Source data:
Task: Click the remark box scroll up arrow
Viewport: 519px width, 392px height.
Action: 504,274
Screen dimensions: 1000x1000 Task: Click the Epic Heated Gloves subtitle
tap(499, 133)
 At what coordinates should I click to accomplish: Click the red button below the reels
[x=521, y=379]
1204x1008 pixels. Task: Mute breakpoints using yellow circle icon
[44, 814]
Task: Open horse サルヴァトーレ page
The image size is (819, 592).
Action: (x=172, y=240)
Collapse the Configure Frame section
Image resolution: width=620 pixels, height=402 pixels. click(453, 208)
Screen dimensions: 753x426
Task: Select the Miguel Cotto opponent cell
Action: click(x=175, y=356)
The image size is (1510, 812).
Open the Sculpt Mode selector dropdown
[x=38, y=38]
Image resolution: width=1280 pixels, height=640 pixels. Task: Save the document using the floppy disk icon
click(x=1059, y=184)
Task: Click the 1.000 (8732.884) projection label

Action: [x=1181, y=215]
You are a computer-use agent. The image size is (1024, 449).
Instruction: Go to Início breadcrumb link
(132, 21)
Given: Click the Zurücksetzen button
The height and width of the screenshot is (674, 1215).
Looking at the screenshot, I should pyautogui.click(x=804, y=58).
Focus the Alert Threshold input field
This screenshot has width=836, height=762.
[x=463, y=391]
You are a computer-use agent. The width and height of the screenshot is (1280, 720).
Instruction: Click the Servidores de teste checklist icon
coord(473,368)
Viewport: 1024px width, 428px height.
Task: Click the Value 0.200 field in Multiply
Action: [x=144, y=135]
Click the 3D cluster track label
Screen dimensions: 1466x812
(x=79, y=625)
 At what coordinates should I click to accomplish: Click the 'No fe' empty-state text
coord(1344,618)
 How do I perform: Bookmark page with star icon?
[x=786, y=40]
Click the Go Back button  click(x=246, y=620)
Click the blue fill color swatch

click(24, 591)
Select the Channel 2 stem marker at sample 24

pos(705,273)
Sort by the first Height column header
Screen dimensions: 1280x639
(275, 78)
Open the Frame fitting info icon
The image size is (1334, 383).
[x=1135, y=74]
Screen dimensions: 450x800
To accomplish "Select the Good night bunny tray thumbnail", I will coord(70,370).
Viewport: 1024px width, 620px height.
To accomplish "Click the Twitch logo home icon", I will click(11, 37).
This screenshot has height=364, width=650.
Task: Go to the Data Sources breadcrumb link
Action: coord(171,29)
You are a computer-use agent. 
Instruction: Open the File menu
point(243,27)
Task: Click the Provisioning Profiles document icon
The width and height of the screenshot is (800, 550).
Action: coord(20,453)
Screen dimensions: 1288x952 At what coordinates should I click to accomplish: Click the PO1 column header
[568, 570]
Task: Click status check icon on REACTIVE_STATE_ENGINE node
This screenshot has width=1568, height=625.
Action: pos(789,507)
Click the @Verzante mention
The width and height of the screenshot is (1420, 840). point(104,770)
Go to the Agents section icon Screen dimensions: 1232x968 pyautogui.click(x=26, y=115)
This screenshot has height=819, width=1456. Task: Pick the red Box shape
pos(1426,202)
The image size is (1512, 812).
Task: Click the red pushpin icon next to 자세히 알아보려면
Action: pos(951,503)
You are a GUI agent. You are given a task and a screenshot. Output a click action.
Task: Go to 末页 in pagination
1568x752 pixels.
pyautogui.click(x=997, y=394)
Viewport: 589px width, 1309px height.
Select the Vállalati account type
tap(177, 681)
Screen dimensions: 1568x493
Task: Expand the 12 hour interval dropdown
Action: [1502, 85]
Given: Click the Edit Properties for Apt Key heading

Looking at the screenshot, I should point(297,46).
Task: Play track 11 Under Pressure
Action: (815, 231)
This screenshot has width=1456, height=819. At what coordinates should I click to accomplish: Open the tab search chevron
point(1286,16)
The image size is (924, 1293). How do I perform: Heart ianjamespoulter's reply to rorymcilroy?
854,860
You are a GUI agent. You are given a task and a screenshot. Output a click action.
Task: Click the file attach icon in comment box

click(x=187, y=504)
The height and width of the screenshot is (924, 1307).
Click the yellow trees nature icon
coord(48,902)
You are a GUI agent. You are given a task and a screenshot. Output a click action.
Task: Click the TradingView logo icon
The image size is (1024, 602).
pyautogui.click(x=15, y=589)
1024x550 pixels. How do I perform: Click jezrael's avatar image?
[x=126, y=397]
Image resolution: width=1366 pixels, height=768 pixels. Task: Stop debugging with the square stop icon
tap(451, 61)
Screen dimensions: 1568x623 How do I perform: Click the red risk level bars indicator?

Written exercise:
List every line of the entries above that contains the word "using".

Exercise response:
1204x1008 pixels. Task: Mute breakpoints using yellow circle icon
Image resolution: width=1280 pixels, height=640 pixels. Task: Save the document using the floppy disk icon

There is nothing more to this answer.